Jika kebetulan sebagian yang diundang tidak bisa datang, nantinya jatah mereka
yang disebut “bandulan” atau “berekat” akan diantar ke rumahnya.
Ungkapan
Tradisi selamatan bentuknya bermacam-macam, misalnya yang berkaitan dengan
lingkaran hidup dalam kelahiran bayi atau muyen
(ketemu bayen). Dalam tradisi ini di Banyumas, dimulai dari kandungan (mbobot)
umur 4 bulan, kemudian 7 bulan (mitoni atau keba). Setelah bayi lahir masih
dilanjutkan dengan selamatan untuk puput puser, sepasaran dan selapanan yang
setiap malamnya diadakan tirakatan. Masih dalam rentetan kelahiran, ada
upacara-upacara selamatan untuk memperingati setiap jatuhnya hari sepasaran (weton) nya anak dengan
dibuatnya bancakan kecil. Bancakan keci
untuk memperingati hari weton (pasaran) anak dan pesertanya anak-anak kecil
disebut dengan isilah “among-among” yang dilaksanakan pada siang hari.
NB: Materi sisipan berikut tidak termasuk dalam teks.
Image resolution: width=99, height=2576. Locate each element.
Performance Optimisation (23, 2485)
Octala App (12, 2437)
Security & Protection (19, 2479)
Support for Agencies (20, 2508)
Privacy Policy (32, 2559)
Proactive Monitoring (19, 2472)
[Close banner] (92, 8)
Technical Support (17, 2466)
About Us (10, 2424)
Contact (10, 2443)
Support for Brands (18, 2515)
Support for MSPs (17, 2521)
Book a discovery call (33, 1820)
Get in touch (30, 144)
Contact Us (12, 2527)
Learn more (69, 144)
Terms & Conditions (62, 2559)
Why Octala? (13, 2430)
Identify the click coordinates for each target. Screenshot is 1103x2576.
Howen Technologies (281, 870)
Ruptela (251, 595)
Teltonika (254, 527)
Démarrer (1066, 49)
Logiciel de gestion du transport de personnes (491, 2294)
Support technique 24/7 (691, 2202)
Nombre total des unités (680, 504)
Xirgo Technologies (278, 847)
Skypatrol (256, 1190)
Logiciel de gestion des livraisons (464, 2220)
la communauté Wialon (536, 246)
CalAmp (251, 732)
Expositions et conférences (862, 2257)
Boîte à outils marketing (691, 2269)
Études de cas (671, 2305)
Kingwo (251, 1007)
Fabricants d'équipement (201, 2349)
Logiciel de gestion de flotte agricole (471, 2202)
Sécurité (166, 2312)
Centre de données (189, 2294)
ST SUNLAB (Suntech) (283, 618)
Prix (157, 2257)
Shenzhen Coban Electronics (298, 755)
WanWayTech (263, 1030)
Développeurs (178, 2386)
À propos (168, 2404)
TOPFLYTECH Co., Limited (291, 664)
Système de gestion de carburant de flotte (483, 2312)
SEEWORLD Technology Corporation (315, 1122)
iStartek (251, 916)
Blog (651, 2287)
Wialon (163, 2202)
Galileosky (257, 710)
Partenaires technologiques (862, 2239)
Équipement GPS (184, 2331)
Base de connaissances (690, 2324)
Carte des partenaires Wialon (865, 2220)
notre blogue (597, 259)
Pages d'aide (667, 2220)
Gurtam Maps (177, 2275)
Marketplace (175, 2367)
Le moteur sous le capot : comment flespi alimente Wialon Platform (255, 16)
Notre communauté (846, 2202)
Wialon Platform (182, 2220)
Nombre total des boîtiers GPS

Resik adalah suatu proses kegiatan untuk
membersihkan diri dari malapetaka dan memohonkan ampunan dosa leluhurnya kepada
Tuhan dengan cara nyekar ke kuburan
di desanya. Misalnya jika salah satu anggota masyarakat akan punya hajat/gawe,
mereka membawa kembang telon (bunga
bermacam tiga), menyan bisa dibakar
atau bisa tidak, dan upet bilamana
kemenyan tersebut akan dibakar. Upet
bagi masyarakat Banyumas biasanya terbuat dari tepes (kulit kelapa) atau mancung
(kulit bunga kelapa). Jika salah satu masyarakat mau punya hajat tertentu gawe entah itu sunatan atau mantu perkawinan, biasanya satu minggu
sebelum hari pelaksanaannya.
Tradisi jabel pelaksanaannya dilakukan di sawah
jika menjelang panen padi yang diwujudkan dengan sesaji sajen yang berisi kembang
telon, menyan, jajan pasar dan yang tidak ketinggalan adanya gula merah dan kelapa agak muda (kemuping) yang sudah dikupas dari batok atau
tempurungnya serta bandos. Bandos dibuat dari campuran antara beras,
kelapa, gula merah, dan garam dengan cara ditumbuk. Keunikan tradisi jabel
tersebut, dan jika sudah diberikan doa, kemudian makanan yang ada diambil oleh
orang lain dengan mengucapkan kata-kata “ngeong” (suara kucing) atau ngucing.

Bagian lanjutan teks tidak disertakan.